§ **The records**
<<<<

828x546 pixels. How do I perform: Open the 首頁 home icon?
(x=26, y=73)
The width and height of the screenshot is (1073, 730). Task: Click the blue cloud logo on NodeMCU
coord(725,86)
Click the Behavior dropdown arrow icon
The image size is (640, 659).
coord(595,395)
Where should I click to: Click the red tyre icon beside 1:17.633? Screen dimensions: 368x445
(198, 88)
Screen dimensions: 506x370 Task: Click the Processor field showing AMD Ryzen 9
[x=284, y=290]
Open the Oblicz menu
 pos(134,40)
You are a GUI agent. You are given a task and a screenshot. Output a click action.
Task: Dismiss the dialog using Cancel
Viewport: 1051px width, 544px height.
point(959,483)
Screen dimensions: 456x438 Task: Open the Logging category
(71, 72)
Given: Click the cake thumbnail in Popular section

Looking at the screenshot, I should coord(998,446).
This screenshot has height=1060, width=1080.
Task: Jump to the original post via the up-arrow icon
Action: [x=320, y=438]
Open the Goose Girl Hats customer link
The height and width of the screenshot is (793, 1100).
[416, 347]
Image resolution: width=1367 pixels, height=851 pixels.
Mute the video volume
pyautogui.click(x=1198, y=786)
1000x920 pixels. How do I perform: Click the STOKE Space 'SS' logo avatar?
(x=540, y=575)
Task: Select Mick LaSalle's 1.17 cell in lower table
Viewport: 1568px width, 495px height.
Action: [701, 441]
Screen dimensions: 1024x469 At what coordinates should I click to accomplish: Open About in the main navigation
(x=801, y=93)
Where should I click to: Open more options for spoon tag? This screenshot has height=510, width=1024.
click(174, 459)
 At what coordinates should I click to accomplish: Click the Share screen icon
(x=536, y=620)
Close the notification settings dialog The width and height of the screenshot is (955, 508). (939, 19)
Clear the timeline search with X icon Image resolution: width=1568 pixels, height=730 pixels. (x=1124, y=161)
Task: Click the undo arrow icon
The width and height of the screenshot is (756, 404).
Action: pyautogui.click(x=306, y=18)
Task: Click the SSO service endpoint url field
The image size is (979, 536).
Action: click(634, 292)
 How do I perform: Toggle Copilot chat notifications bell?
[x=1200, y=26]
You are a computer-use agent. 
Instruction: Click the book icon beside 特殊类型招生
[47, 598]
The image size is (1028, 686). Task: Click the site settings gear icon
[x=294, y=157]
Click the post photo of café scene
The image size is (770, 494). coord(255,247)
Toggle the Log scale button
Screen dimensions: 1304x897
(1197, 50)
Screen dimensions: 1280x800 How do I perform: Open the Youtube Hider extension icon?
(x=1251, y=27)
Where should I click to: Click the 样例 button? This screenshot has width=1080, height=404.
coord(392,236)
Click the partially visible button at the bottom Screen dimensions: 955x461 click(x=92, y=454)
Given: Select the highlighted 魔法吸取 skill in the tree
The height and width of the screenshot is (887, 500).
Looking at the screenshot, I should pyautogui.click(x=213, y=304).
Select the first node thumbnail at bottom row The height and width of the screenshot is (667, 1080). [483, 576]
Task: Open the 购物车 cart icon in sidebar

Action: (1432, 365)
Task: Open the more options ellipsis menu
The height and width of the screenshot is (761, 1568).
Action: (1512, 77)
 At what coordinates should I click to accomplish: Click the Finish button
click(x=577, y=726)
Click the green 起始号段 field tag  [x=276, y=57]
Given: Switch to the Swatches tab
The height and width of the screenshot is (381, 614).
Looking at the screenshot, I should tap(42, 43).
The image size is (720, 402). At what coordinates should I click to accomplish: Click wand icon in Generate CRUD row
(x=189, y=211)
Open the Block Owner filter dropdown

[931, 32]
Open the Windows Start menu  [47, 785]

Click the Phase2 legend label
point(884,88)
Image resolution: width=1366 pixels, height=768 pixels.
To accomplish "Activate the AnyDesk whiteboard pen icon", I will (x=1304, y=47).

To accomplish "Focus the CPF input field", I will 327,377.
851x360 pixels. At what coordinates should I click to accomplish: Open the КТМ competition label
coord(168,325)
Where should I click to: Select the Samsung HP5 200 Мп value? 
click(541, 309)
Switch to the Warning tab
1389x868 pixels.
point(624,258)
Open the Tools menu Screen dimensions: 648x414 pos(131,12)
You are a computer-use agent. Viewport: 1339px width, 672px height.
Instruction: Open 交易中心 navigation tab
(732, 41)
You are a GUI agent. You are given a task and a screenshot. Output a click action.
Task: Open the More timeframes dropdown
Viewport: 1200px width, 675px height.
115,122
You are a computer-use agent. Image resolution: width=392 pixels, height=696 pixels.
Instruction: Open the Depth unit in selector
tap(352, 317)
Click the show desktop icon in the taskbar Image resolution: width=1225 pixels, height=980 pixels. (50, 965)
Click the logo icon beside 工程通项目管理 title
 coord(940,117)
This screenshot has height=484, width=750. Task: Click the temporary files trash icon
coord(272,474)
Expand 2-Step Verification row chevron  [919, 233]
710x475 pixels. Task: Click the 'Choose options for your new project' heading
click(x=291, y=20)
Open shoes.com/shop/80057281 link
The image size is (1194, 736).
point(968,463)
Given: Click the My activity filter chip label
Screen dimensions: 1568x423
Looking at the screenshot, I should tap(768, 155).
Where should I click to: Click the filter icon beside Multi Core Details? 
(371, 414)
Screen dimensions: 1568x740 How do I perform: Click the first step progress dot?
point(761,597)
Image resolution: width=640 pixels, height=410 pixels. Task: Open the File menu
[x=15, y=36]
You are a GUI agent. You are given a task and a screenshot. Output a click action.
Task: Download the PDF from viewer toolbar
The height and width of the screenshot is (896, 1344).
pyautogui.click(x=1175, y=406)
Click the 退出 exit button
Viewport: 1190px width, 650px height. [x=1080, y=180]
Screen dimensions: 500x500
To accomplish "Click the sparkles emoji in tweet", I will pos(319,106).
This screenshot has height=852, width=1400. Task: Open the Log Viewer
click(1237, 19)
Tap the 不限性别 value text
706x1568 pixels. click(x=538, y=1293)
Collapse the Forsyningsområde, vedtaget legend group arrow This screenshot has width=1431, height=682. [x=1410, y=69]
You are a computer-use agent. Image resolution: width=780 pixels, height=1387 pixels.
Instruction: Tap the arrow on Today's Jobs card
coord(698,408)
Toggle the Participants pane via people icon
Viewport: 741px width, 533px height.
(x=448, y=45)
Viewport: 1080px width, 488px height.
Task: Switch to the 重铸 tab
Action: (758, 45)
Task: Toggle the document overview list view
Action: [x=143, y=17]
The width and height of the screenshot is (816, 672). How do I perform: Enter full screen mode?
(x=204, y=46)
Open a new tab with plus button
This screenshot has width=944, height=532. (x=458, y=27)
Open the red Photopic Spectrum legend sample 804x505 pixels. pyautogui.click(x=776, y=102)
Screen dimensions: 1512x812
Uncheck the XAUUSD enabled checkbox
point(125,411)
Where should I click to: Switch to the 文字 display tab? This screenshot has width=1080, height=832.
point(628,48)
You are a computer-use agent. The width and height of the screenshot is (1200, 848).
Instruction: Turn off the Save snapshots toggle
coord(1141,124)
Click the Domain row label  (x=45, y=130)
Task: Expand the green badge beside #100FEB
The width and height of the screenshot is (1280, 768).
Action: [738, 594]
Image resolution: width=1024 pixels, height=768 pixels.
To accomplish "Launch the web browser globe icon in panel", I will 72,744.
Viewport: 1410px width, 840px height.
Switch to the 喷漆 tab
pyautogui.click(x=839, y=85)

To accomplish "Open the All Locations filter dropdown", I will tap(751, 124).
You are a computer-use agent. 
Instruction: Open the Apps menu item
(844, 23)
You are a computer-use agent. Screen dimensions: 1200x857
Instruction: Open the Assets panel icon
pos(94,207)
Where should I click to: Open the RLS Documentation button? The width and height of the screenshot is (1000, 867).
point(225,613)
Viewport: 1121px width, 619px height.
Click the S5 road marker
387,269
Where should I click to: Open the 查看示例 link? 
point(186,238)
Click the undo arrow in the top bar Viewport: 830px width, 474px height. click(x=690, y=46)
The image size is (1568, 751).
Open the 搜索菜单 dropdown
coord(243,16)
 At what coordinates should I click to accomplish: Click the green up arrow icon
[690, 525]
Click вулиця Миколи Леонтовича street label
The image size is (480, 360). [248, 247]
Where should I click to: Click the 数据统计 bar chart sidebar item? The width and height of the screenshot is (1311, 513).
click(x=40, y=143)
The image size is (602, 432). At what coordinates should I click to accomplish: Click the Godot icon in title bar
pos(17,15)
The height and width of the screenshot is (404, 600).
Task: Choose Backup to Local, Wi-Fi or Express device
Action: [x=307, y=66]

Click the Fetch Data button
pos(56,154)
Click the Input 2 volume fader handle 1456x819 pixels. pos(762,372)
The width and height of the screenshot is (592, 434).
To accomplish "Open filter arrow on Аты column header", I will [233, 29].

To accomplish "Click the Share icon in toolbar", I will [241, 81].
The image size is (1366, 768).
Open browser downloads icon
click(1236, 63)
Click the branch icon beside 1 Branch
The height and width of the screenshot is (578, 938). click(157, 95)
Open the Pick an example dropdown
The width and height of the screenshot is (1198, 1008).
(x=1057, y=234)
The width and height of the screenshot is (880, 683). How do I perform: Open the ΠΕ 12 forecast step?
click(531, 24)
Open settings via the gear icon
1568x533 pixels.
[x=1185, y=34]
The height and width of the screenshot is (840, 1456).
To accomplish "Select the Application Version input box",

>>>>

§ **What is needed**
Among the lines above, find those with the word "agent". Copy them.

§ **Exercise response**
You are a GUI agent. You are given a task and a screenshot. Output a click action.
You are a computer-use agent. 
You are a computer-use agent. Viewport: 1339px width, 672px height.
You are a GUI agent. You are given a task and a screenshot. Output a click action.
You are a computer-use agent. Image resolution: width=392 pixels, height=696 pixels.
You are a GUI agent. You are given a task and a screenshot. Output a click action.
You are a computer-use agent. Image resolution: width=780 pixels, height=1387 pixels.
You are a computer-use agent. The width and height of the screenshot is (1200, 848).
You are a computer-use agent. 
You are a computer-use agent. Screen dimensions: 1200x857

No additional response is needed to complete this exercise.